As provided by the CBC, the term "shell company/entity" refers to a limited liability company or any other legal entity that:

  • Has no physical presence or operations; "physical presence" includes employees, office space (owned or rented), etc. The presence of a third person providing merely nominee services including company secretary duties does not constitute on its own physical presence. Also, absence of meaningful mind and management could be construed as lack of physical presence; and
  • Has no established economic activity in its country of incorporation/registration, little to no independent economic value and no documentary proof to the contrary.

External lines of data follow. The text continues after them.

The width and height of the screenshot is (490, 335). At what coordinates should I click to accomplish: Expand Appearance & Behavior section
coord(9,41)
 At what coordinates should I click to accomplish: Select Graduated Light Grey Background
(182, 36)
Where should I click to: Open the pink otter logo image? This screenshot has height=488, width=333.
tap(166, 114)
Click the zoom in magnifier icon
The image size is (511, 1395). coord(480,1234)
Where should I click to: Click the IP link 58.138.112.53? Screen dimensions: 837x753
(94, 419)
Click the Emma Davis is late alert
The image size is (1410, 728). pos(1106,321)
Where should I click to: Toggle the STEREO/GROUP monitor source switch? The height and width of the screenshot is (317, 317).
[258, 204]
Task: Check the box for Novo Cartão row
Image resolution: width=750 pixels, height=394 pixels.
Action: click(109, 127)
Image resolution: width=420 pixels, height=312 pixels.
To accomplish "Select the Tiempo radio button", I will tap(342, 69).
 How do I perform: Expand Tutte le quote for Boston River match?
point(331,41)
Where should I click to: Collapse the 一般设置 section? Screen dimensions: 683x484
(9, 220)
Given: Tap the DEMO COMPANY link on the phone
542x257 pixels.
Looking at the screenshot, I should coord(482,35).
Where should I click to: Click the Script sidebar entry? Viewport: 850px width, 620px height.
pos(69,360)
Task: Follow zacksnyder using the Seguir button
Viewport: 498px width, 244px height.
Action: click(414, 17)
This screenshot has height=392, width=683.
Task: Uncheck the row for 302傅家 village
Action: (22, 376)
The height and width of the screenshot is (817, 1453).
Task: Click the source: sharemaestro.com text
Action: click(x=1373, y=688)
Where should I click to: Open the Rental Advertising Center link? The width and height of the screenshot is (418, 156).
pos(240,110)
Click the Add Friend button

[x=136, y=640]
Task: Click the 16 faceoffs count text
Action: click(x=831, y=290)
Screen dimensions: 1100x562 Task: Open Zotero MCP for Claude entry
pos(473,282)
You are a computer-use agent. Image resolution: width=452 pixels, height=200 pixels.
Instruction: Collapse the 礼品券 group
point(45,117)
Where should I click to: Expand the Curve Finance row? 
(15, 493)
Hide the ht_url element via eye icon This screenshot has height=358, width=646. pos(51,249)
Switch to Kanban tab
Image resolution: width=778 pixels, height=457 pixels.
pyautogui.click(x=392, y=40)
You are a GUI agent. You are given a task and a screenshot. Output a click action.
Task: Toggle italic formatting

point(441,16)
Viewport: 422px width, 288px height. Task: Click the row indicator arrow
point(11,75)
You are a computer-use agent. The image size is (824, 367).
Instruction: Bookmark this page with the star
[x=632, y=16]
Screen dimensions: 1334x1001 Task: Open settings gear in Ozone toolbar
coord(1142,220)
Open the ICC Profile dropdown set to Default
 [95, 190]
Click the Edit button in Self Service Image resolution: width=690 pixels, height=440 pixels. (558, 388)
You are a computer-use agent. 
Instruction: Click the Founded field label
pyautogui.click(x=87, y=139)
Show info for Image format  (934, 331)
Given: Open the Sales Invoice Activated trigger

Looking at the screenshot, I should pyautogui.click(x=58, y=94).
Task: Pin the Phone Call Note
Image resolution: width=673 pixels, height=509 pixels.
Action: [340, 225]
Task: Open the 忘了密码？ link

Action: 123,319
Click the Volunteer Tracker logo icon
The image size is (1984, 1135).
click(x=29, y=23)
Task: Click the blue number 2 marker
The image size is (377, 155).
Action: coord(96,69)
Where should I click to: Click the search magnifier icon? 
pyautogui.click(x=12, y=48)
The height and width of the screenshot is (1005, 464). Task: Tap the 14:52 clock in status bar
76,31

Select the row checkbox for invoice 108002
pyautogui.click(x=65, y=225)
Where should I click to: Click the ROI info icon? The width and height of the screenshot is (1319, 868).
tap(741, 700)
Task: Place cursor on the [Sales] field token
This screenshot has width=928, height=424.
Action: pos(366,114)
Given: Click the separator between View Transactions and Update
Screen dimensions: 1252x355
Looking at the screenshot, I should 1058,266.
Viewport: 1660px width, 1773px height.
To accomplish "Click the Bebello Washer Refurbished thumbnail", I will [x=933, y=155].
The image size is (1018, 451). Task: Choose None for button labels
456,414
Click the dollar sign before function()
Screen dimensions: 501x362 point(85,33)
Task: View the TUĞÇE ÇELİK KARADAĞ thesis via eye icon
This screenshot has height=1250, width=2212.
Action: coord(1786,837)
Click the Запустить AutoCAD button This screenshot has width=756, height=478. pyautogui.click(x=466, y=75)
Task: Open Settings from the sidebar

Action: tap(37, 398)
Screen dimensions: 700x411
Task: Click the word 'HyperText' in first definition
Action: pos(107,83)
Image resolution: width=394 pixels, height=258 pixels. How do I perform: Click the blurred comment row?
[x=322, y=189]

2. Exclusions from the Shell Companies Criteria

Through the latest circular of the Central Bank of Cyprus, the following type of Companies (with such economic activities) are excluded from the "Shell" Companies criteria:

  • Companies which hold stock or shares or other equity instruments of another business entity with identifiable ultimate beneficial owner(s);
  • Companies which hold intangible or other assets including real estate, ship, aircraft, portfolio of investments, debt and financial instruments;
  • Companies established to facilitate currency trades and asset transfers, corporate mergers, as well as carrying out asset management activities and trading of shares;
  • Companies that act as a treasurer for companies, recognized as a group or manages the activities of the group.
  • any other case where convincing evidence can be provided that the company/entity is engaged in legitimate business, with identifiable ultimate beneficial owner(s).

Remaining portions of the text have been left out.